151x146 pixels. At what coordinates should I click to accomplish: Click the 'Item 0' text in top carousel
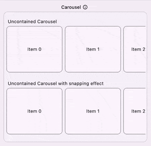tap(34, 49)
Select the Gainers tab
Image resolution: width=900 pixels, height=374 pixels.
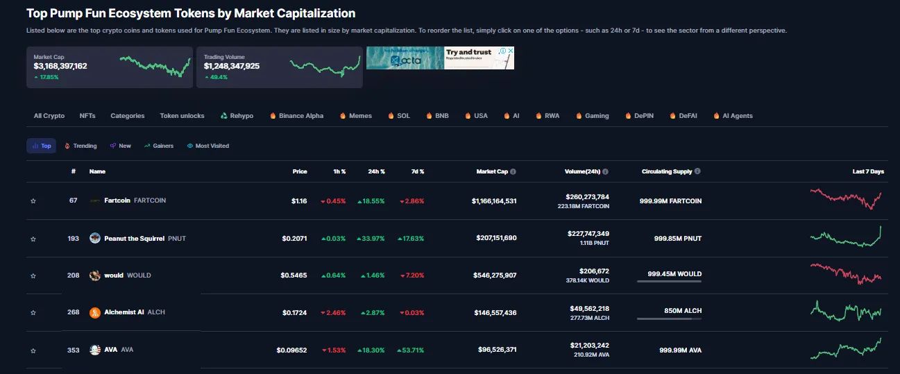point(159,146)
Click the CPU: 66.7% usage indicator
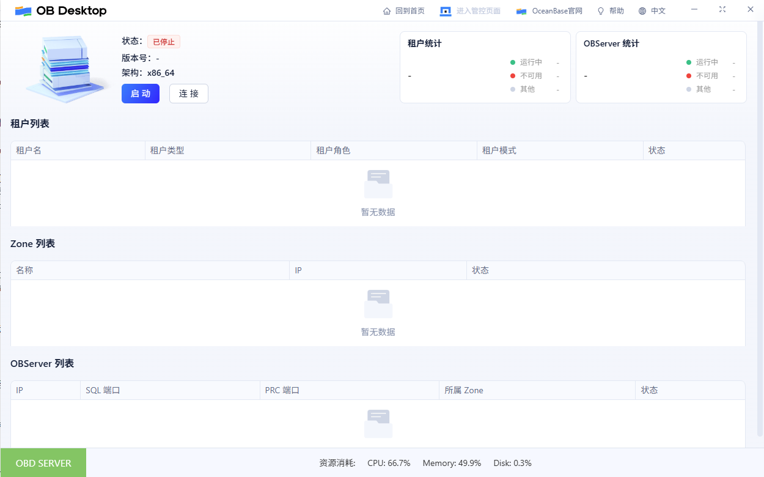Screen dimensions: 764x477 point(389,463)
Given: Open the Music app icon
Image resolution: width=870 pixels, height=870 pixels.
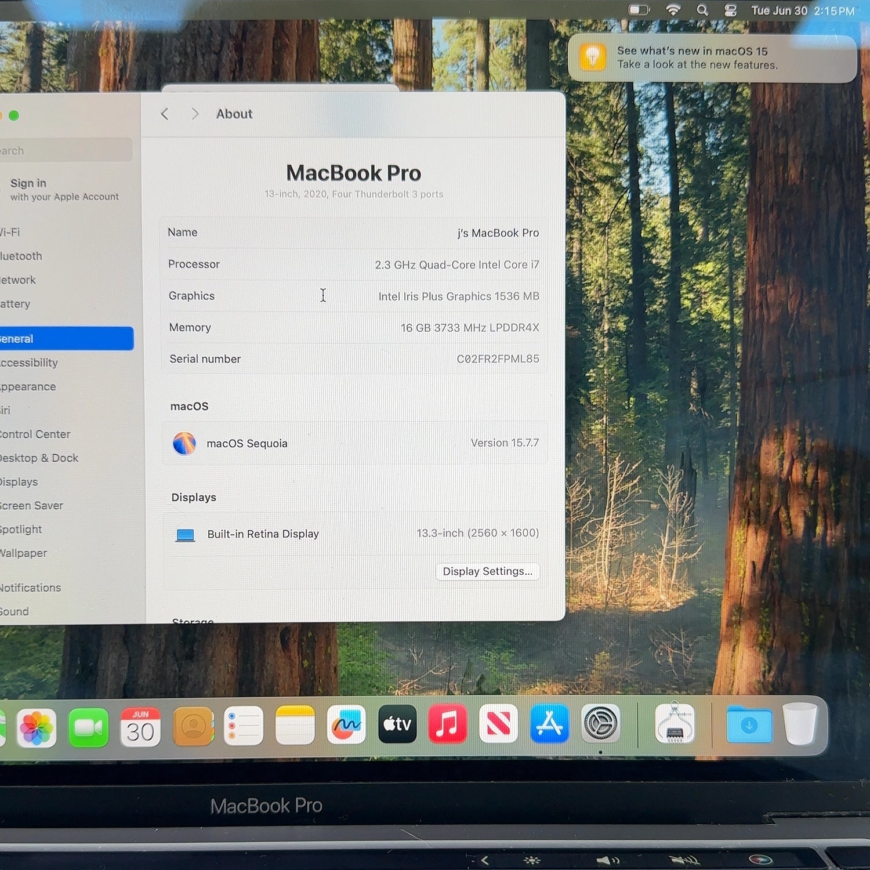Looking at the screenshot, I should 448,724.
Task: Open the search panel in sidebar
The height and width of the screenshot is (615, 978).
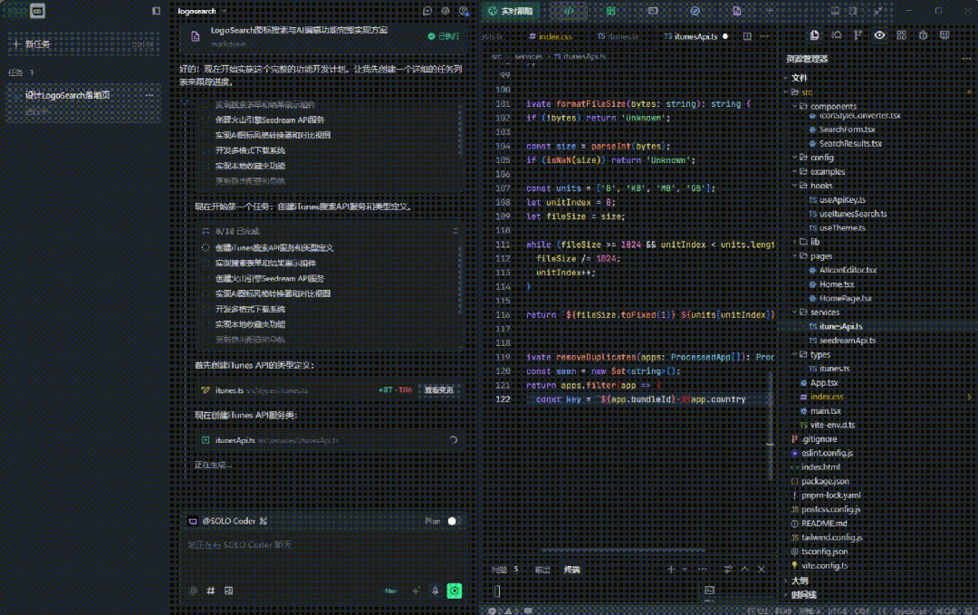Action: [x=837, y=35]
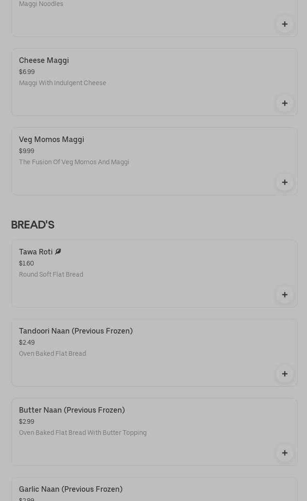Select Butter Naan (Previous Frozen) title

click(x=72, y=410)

□ □ □ □

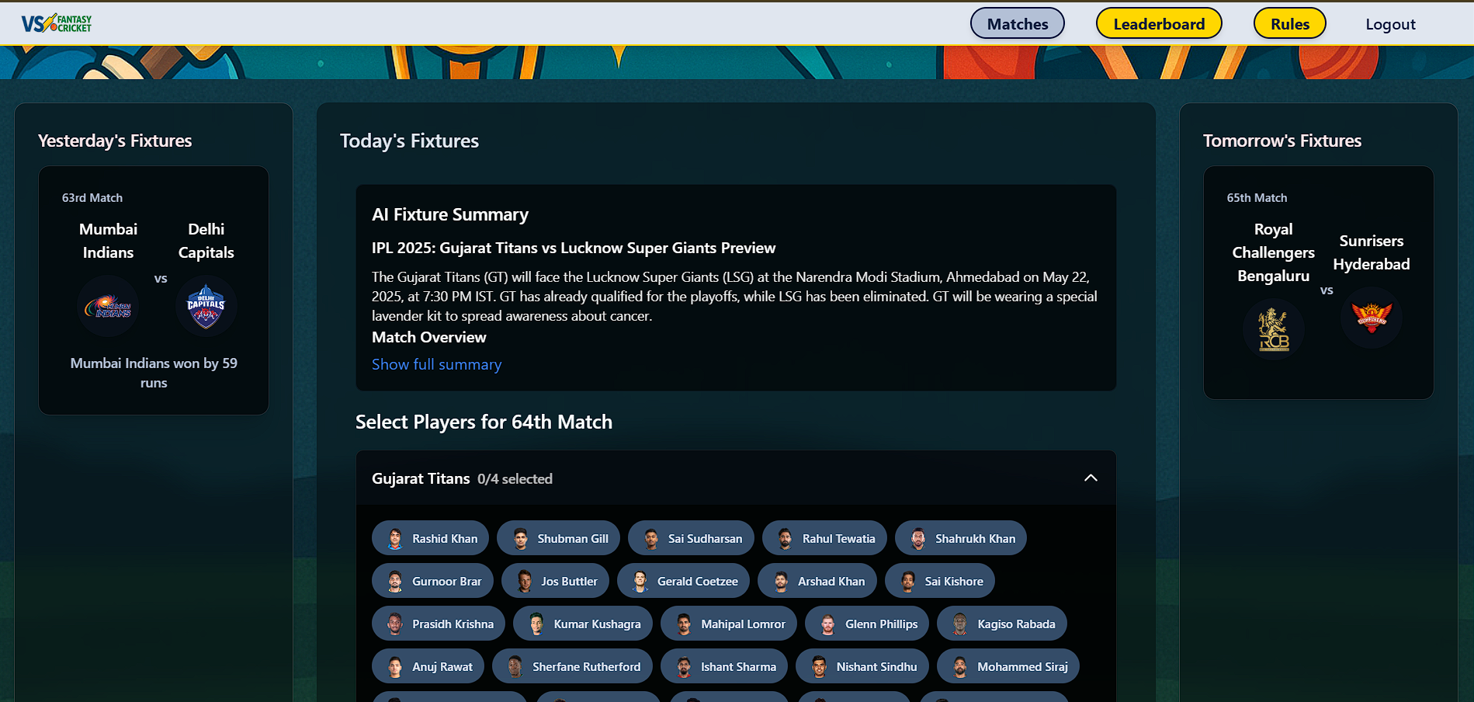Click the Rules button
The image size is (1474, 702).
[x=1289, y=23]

□ □ □ □

■ To be done ■
Recast the stretch of the records from the line containing "Click the Rules button" through the line containing "[x=1289, y=23]" as a Markdown table with the columns Row and Line, skipping any blank lines. Leave the pictures out of the table.

■ Exercise answer ■
| Row | Line |
|---|---|
| 1 | Click the Rules button |
| 2 | The image size is (1474, 702). |
| 3 | [x=1289, y=23] |